Don Rosario, un hombre que nos ayudaba en las labores de jardinería y aseo, me dijo un día que ambos veíamos el árbol hermoso: “Éste da pura flor y ningún fruto, porque es un árbol macho”.
La sabiduría proverbial de los viejos hombres de campo me ha llamado la atención desde niño. Ven un perro enfermo y dicen: “No tarda en morirse”. Ven el cielo: “En la tarde va a llover”. Y así.
No sólo los campesinos, sino también algunos literatos descubren con claridad los géneros arbóreos. Niko Kazantzakis, en La última tentación (Ediciones Lohlé-Lumen, 1973:94) dice: “Un gran granado cargado de frutos se alzaba en el centro del patio y a ambos lados de la puerta erguíanse dos sólidos cipreses, uno macho y recto como una espada, y el otro hembra con sus ramas extendidas y desplegadas”.
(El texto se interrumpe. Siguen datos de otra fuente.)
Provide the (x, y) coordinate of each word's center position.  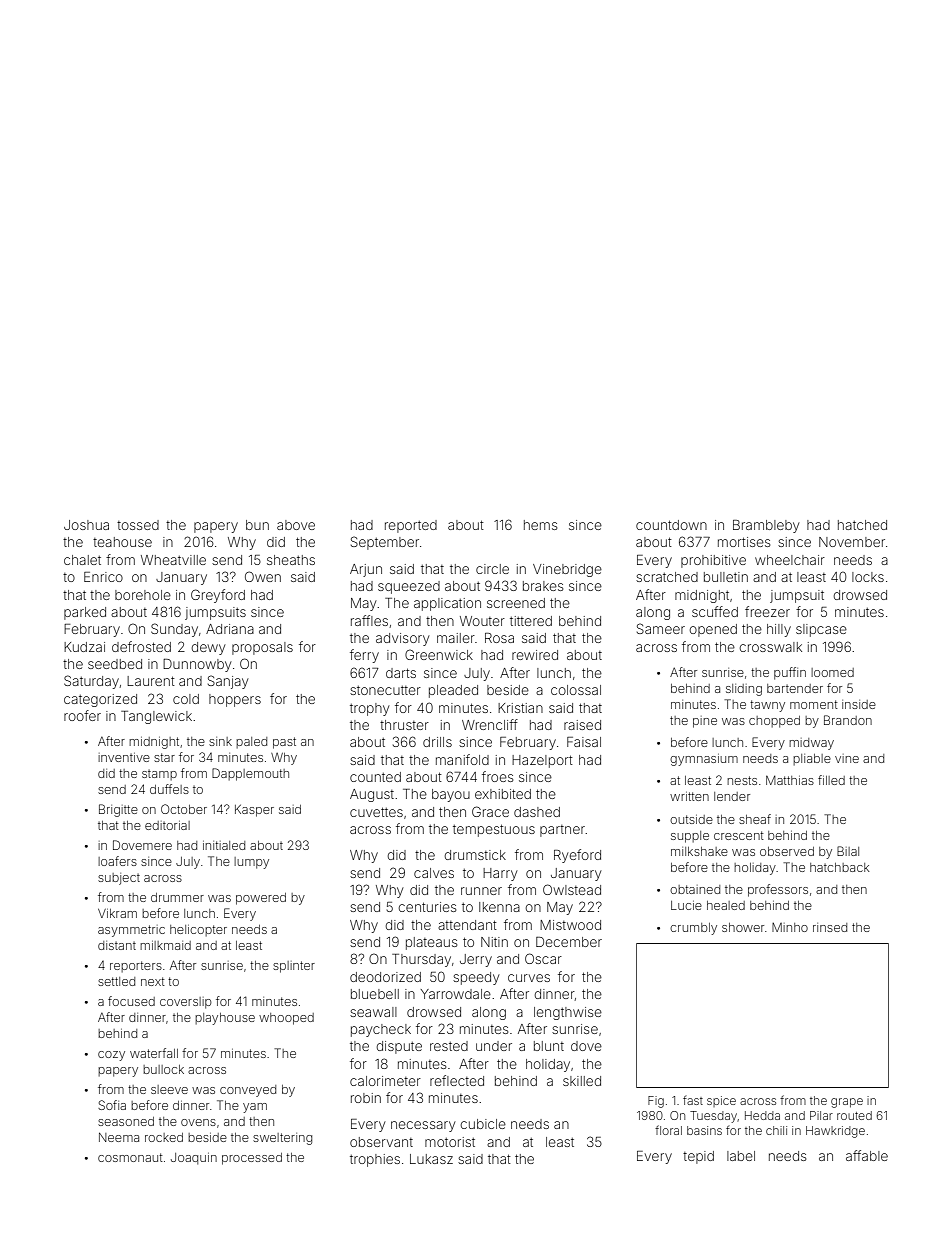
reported (411, 526)
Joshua (86, 525)
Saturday (91, 682)
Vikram (117, 913)
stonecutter (385, 690)
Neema (119, 1137)
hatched (862, 525)
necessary (423, 1126)
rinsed (830, 927)
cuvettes (376, 812)
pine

Pero mi nanchi, al menos, florece. Kazantzakis hace decir más adelante (p. 267) al hijo de María: “¿Acaso Dios no es todopoderoso? ¿Por qué no obra un milagro, por qué no toca los corazones para que florezcan? Todos los años, para Pascua, toca las cepas, las hierbas y las espinas y las hace florecer. ¡Ah, si fuera posible que una mañana los hombres se despertaran con el corazón florecido!”
Y encuentra Niko en su novela, que debe mucho a la Biblia, el género hasta en elementos impensables (p. 279): “Las aguas viriles del cielo caían para unirse con las aguas femeninas de la tierra”.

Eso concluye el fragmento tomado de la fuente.